Only one threshold had to be reached in order for a merchant to be placed in the monitoring program. U.S. Merchants were placed in the U.S. Merchant Chargeback Monitoring Program if they had more than:

  • 100 Chargebacks per month,
  • Chargeback to sales ratio over 1%.

NEW Visa Chargeback Monitoring Program has set three thresholds and will impose fees to merchants that reach the thresholds

  1. Early Warning Threshold
    1. Chargeback to sales ratio is over 0.75%
    2. Chargeback count 75
    3. – No Fees –
  2. Standard Threshold
    1. Ratio over 1%
    2. Chargeback count 100
    3. Fees
      1. Month 1-4: No fees,
      2. Month 5-7: $50 per CB,
      3. Month 8-9: $100 per CB & $25k review fee
  3. Excessive Threshold
    1. Chargeback to sales ratio is over 2%
    2. Chargeback count 500
    3. Fees
      1. Month 1-6: $100 per Chargeback
      2. Month 7-12: $100 per Chargeback and $25,000 review fee

New timeline phases

  1. An early warning is provided if the chargeback and fraud rates increase steadily, also seen in the Early Warning Thresholds
  2. Once the thresholds have been breached, Visa will officially send a Notification to the acquirer. The acquirers responsibility is to notify the merchant, review merchants history and enforce new mitigations plans in order to lower chargeback ratio and count.
  3. The work out period from months 2 to 4 is intended for merchants mitigation plan. If the merchant is still unable to lower the chargeback ratio or count fees will be imposed from month 5 onward.

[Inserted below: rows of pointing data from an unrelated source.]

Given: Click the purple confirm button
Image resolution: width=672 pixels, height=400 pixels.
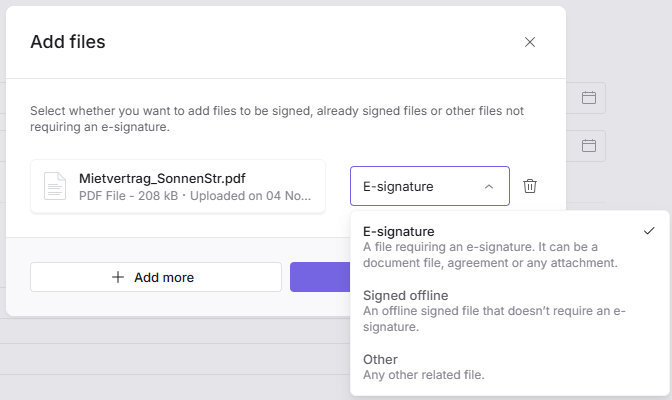Looking at the screenshot, I should click(x=320, y=277).
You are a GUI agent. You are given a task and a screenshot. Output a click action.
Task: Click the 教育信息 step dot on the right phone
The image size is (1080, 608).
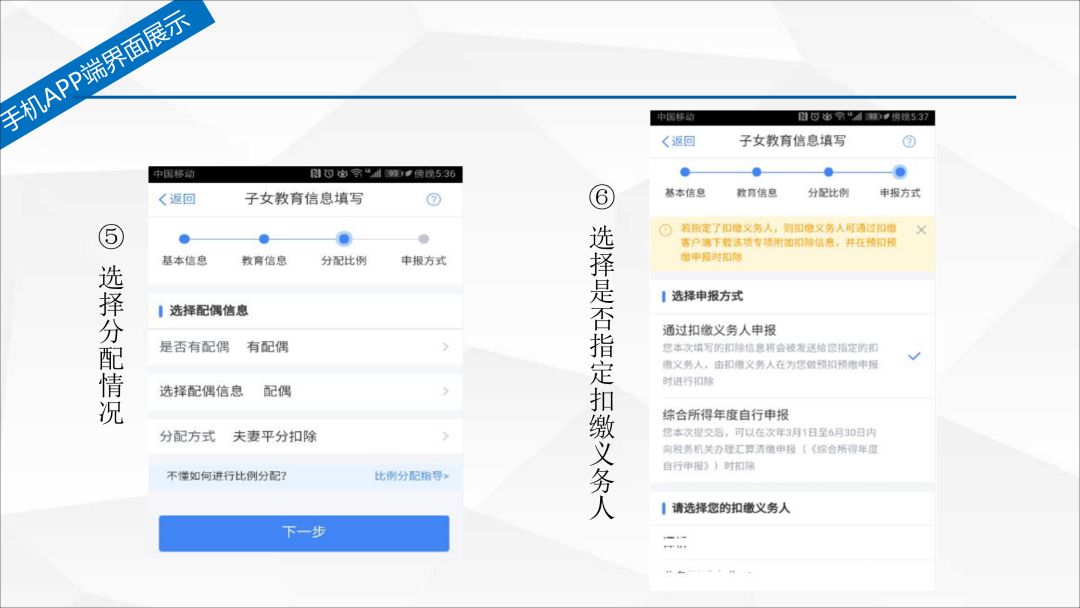point(756,172)
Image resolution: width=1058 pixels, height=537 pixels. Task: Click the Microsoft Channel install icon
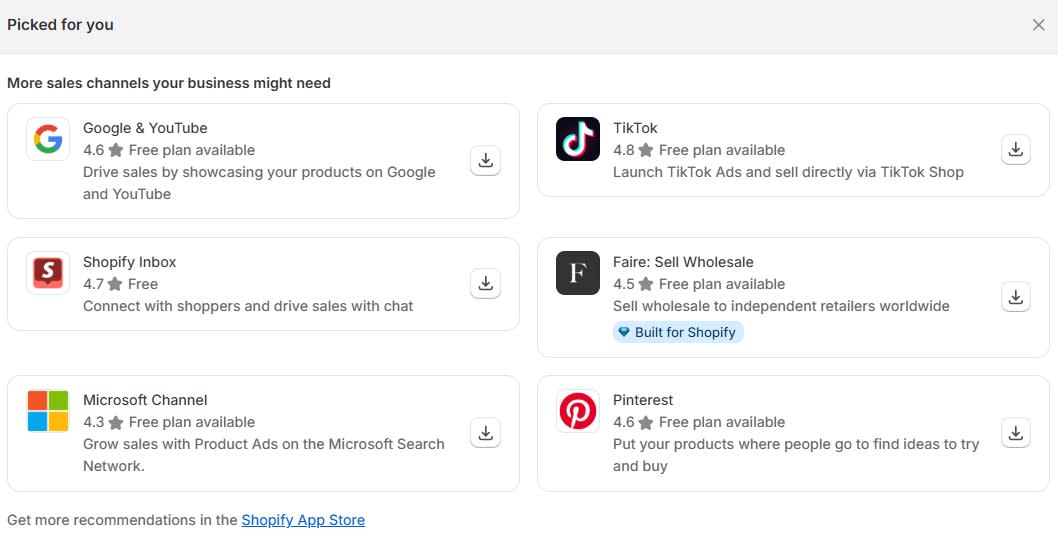click(485, 433)
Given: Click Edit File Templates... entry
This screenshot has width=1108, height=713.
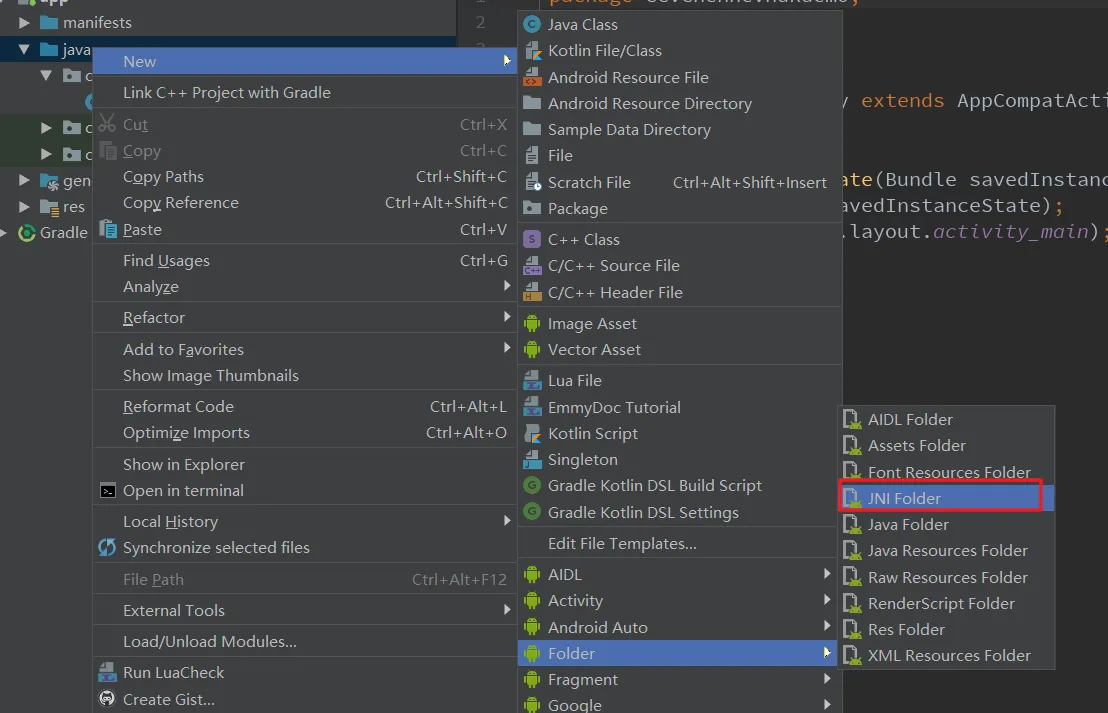Looking at the screenshot, I should point(622,544).
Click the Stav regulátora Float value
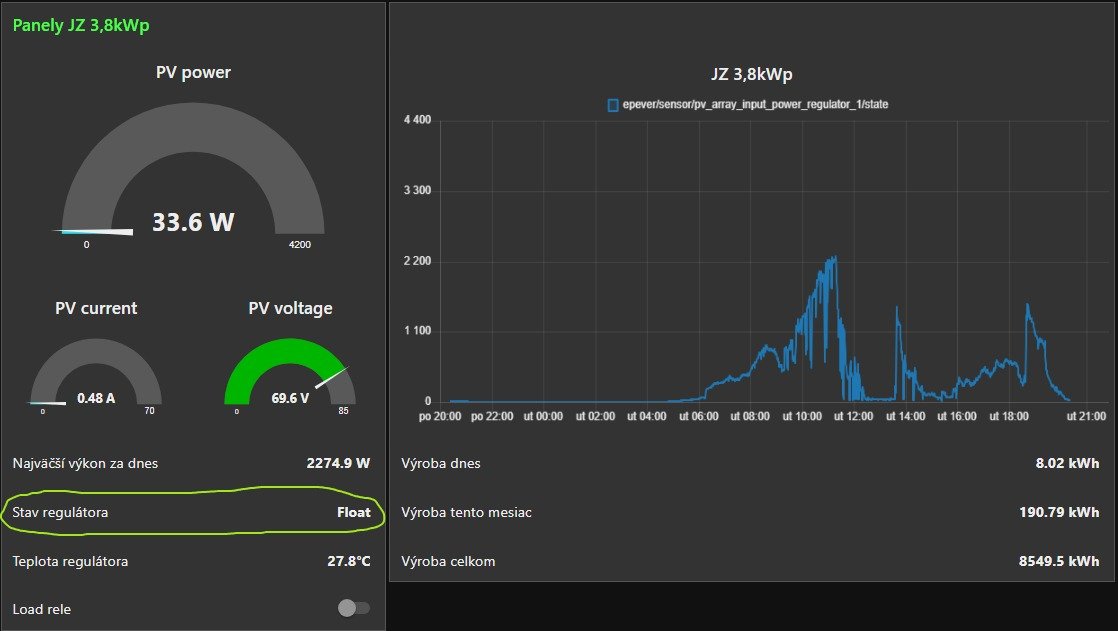The height and width of the screenshot is (631, 1118). tap(354, 512)
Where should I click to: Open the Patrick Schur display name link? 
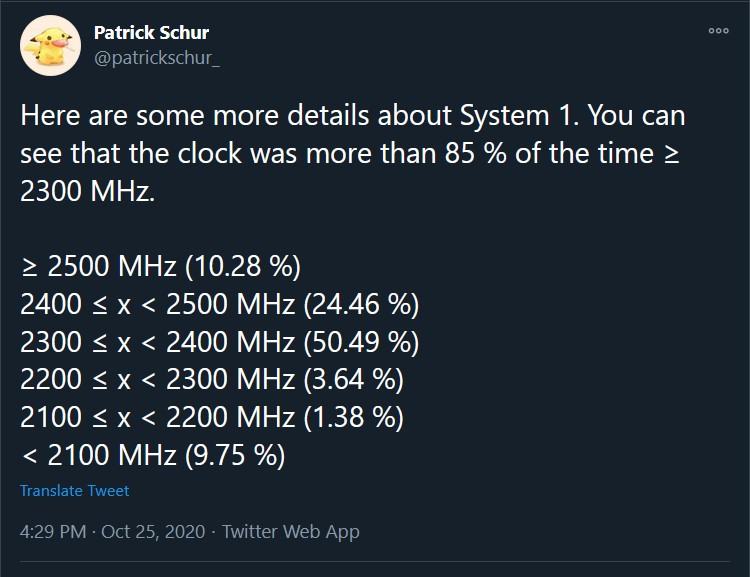(150, 34)
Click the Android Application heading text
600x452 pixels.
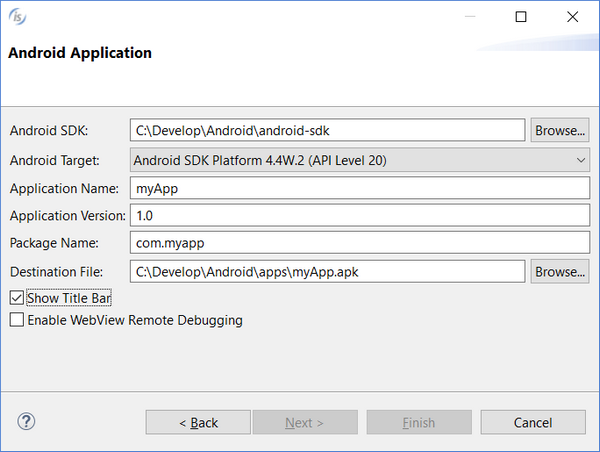(80, 53)
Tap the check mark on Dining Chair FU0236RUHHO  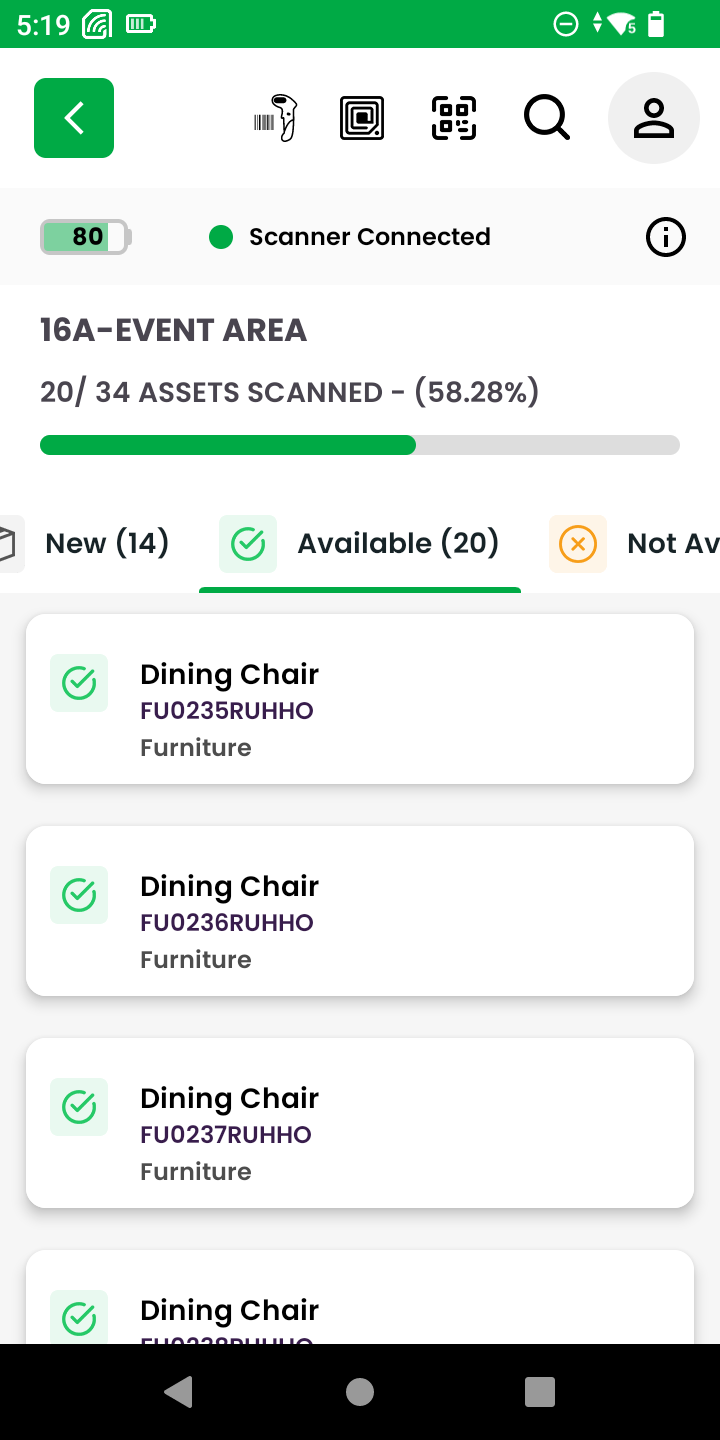click(x=79, y=895)
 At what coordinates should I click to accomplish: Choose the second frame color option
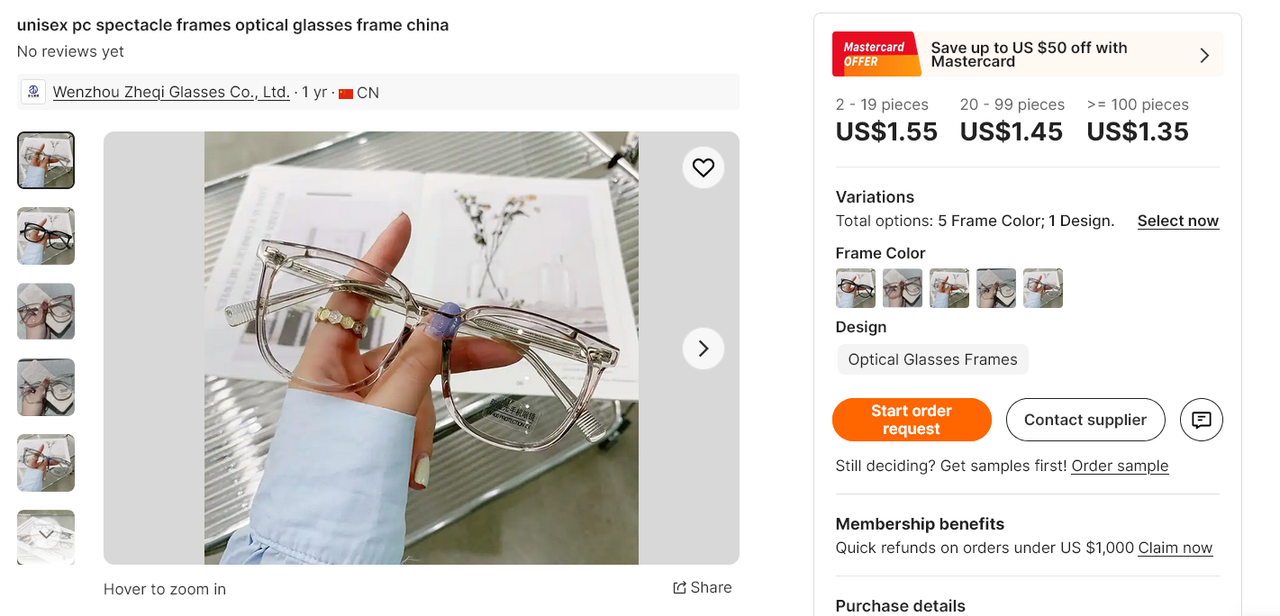[903, 288]
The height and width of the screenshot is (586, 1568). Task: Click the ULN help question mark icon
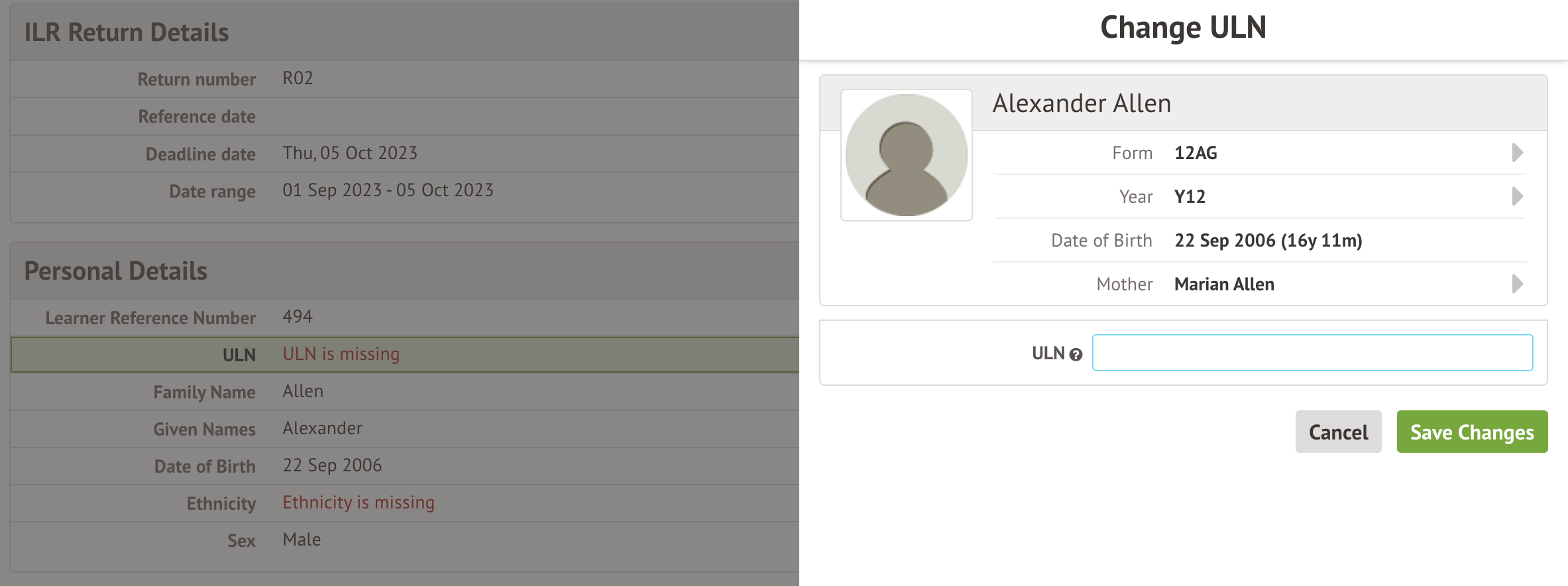(x=1076, y=355)
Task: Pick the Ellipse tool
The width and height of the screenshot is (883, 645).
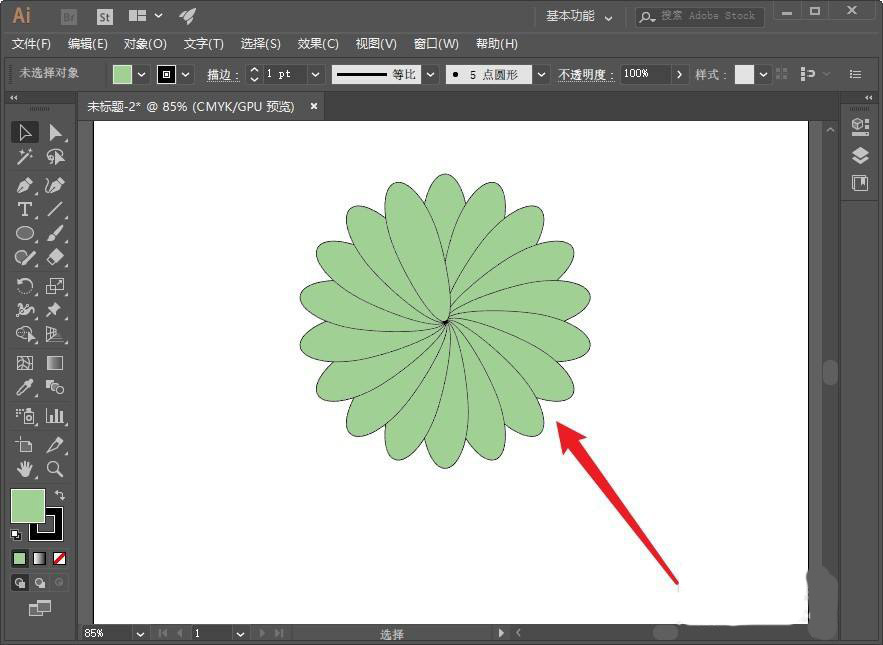Action: (25, 233)
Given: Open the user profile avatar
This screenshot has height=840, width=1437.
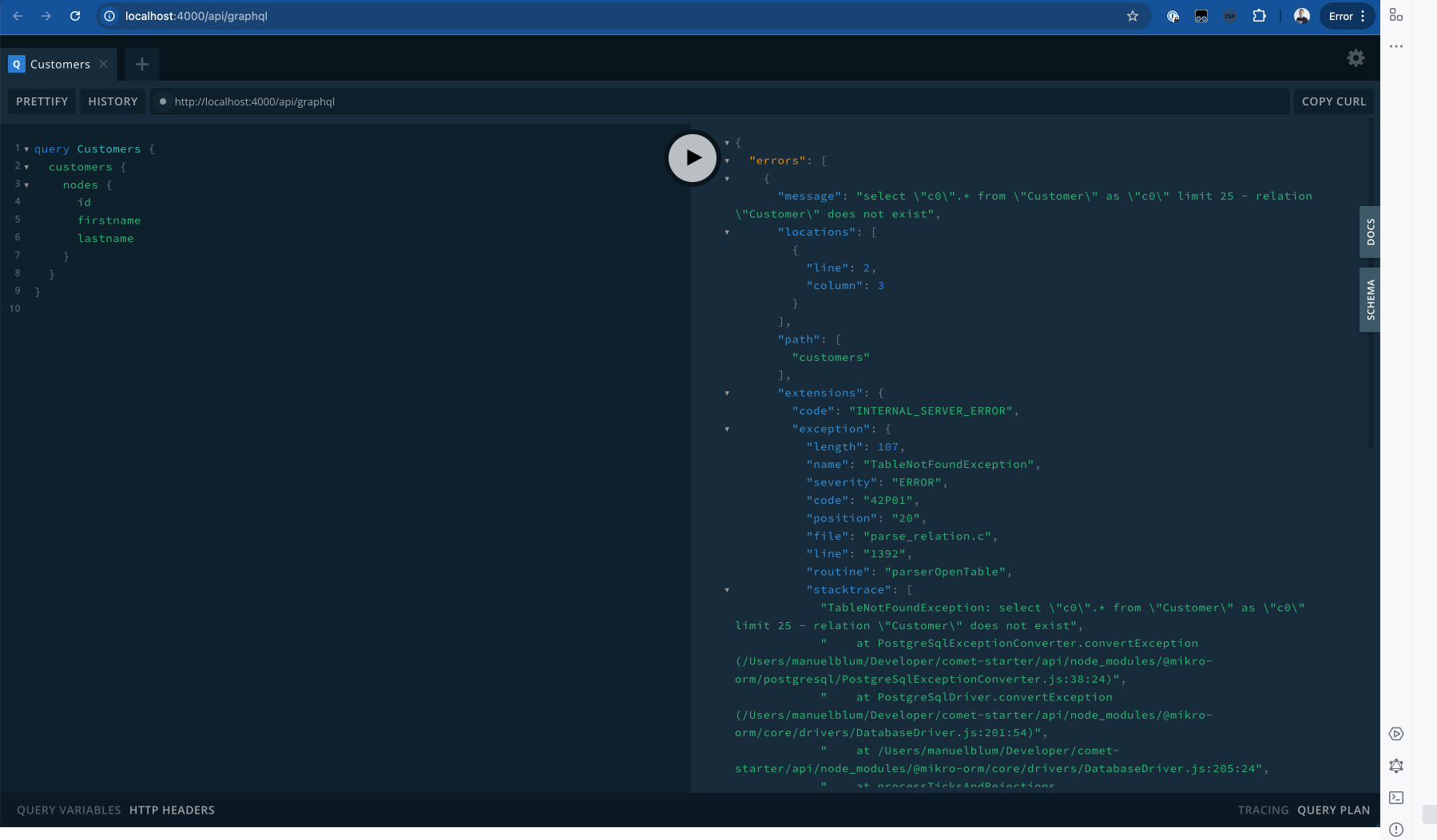Looking at the screenshot, I should click(1301, 16).
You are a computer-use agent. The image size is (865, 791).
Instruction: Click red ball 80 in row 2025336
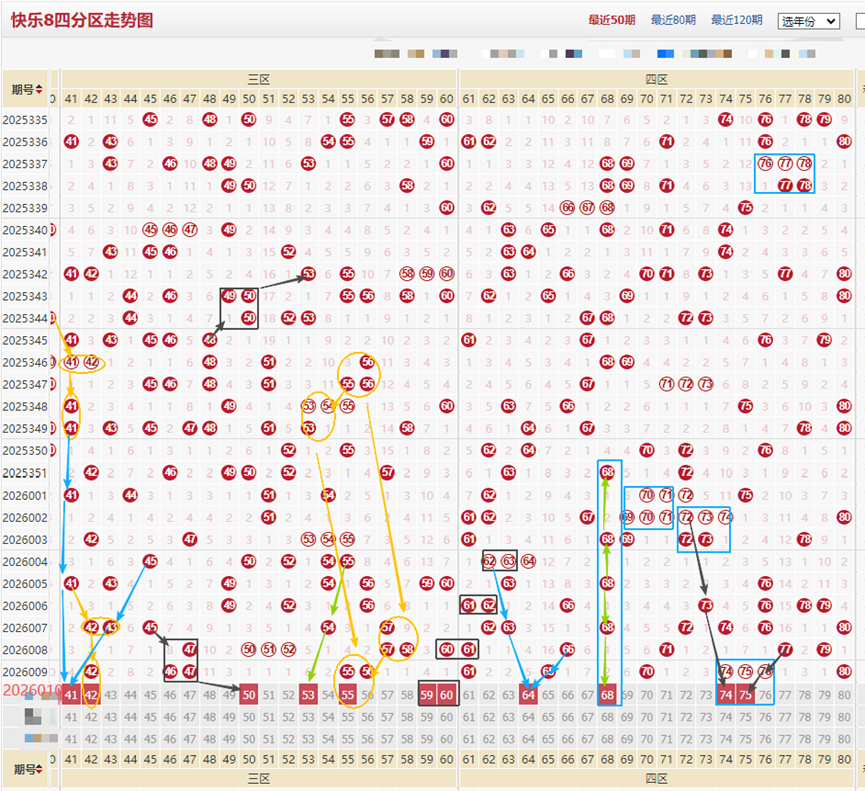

Leaving the monitoring program

If the merchant is able to stay below the fraud and chargeback thresholds for three consecutive months they will nil the fees during those three months, and the monitoring process will be over for the merchant.

Changes

With these new regulation changes, Visa has created a new tool to combat fraud and chargebacks, however only time will tell how the new regulations will affect acquirers, merchants and the CNP market in general.